Creativity · Agent Protocol

Agent Identity — OIDC and OAuth 2.1

As agents act on users' behalf, 'who is calling this API' becomes a hard question. OIDC + OAuth 2.1 plus emerging agent-identity specs (OpenID FAPI 2.0, Agent Passport proposals) let you issue each agent a verifiable identity distinct from the delegating user, scope its permissions (e.g., 'read email, no send'), and audit every call it makes on behalf of whom.

Protocol facts

Sponsor
OpenID Foundation + IETF
Status
proposed
Interop with
OIDC, OAuth 2.1, Okta, Auth0, Azure AD

Frequently asked questions

Why can't the agent just use the user's token?

Because then every action — including ones the user didn't authorize — looks like the user did it.

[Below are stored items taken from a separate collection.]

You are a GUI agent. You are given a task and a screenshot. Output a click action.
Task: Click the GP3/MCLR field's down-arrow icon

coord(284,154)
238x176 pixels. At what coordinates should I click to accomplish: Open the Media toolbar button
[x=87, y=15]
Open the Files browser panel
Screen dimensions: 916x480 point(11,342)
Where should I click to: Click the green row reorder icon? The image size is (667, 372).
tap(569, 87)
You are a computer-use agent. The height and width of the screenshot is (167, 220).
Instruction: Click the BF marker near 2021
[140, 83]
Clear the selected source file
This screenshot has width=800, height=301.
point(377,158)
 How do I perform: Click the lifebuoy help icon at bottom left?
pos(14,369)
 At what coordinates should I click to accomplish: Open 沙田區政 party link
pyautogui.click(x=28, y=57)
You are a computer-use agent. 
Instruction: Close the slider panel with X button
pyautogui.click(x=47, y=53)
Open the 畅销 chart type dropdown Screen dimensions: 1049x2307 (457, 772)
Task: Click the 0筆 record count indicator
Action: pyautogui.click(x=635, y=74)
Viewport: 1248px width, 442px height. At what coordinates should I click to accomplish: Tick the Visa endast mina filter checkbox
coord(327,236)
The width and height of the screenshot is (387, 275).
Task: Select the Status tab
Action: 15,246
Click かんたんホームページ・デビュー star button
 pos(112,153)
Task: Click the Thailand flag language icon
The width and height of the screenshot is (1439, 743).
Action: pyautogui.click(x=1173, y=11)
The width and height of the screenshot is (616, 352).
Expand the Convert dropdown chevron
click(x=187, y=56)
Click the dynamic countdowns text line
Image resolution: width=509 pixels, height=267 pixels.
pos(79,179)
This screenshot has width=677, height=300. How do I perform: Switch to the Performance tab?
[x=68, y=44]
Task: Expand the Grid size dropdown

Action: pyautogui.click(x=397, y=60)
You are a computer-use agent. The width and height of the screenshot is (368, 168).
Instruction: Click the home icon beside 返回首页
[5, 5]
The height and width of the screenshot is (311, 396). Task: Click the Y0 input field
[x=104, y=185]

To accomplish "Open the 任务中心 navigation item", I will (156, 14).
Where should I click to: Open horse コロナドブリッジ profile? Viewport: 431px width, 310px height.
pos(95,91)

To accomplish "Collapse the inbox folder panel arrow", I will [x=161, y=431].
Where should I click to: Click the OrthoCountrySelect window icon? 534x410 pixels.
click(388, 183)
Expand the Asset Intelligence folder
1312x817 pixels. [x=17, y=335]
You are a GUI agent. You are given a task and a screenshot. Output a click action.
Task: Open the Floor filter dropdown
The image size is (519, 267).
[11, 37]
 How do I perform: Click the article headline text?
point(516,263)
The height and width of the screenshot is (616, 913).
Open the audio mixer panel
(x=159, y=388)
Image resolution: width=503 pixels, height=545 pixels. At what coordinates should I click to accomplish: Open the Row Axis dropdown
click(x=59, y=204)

Agent identity separates 'acting user' from 'agent in execution', preserving audit trails and letting you revoke an agent without signing the user out.

What's Agent Passport?

An emerging proposal for a signed credential that proves an agent's identity, the user who delegated to it, the scopes granted, and an expiry. Multiple vendors (Auth0, Okta, Google) have aligned drafts as of 2026.

How does this interact with MCP?

MCP servers are moving to require authenticated callers via OAuth. Agent identity means the MCP server can see 'this is agent X acting for user Y with scopes Z' and enforce fine-grained authorization per call.